Small and medium businesses beware: the race card being waged by the Coalition is having a terrible and possibly long-lasting affect.
In more than 80% of recent focus groups that I ran recently in Sydney and Melbourne, there was a massive reaction to the theme of foreigners taking over our schools and jobs and a prediction of more outright racism by 2010.
I have been doing these focus groups for more than 30 years and it is the first time that people have been overtly racist. In fact I was shocked at how racist people have become and that they feel they can express their thoughts so openly.
They did not like foreign doctors, they don’t like foreigners coming in and taking their jobs. And the Lebanese, Italian and Greeks violently oppose the African and Asian migration.
Two things that seem to be triggering this violent reaction: the Government’s industrial relations changes and HECS.
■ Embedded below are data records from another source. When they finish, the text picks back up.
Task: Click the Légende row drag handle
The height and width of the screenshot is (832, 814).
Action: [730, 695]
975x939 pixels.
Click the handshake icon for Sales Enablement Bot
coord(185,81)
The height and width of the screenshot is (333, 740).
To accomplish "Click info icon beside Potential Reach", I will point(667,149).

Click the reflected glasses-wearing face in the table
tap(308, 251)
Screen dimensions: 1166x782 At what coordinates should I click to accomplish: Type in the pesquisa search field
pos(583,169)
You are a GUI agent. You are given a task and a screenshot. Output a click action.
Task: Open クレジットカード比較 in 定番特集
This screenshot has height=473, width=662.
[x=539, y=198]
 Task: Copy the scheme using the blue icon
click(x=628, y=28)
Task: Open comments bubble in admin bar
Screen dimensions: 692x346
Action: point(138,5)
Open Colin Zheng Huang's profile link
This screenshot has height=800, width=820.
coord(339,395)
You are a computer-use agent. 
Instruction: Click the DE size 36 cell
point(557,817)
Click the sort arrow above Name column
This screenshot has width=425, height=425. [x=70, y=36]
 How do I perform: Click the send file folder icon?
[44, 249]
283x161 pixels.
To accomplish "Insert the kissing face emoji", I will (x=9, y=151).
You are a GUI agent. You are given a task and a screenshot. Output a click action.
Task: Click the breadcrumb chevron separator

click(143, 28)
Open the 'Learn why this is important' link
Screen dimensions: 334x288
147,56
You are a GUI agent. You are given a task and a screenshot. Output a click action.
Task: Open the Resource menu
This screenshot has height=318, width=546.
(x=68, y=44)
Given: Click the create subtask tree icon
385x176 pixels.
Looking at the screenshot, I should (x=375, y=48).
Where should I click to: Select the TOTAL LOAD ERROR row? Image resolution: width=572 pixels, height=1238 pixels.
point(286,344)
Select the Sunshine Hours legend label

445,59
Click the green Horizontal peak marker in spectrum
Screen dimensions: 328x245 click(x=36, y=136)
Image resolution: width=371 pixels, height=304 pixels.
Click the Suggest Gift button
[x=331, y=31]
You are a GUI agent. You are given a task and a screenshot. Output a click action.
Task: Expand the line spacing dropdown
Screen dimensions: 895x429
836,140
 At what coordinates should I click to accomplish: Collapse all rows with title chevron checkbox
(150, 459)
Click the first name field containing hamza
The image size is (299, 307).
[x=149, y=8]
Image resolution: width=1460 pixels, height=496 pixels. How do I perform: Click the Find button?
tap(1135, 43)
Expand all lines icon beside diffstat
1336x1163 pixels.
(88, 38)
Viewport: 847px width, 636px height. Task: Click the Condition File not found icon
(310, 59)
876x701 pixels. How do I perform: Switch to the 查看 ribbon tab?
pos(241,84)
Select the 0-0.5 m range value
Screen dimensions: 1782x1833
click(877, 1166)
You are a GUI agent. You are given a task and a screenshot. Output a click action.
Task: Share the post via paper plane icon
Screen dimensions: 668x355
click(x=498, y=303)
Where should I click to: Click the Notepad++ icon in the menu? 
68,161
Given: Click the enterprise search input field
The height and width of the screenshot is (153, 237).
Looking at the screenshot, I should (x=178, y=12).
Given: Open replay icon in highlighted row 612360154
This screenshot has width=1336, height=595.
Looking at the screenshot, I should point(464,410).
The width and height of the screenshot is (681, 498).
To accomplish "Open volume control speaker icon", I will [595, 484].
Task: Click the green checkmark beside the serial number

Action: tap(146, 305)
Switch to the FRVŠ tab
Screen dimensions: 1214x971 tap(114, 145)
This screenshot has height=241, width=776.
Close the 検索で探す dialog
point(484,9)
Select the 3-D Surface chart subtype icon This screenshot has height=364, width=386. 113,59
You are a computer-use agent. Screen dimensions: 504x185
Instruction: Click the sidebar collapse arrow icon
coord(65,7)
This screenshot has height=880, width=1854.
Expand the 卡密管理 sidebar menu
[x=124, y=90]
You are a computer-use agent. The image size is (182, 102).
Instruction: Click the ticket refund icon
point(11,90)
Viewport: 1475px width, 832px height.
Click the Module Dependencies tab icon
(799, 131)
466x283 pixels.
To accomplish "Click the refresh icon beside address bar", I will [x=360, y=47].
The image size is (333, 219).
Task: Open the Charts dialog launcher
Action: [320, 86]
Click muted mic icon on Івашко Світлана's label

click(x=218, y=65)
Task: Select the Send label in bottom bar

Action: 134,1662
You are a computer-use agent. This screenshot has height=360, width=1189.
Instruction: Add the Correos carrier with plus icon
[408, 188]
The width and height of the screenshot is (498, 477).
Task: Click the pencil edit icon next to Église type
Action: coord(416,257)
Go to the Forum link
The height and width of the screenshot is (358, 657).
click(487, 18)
There is a feeling that kids cannot get ahead, don’t have options, are saddled with huge debt from their education, that they cannot get first homes and foreigners are taking their jobs.
This is being fuelled by a Federal Government campaign that is trying to stir up the race vote in local communities.
What does this mean for entrepreneurs? It means there is a major push for protectionism which could eventually close down Australia so we become a conservative middle American state.
As the Australian dollar keeps rising towards parity with the US dollar, it will be harder to export. But neighboring countries will look elsewhere for goods and services if we are perceived as a racist country.
We have to fight the growing tide of racism and push hard for an international outlook that is tolerant and progressive.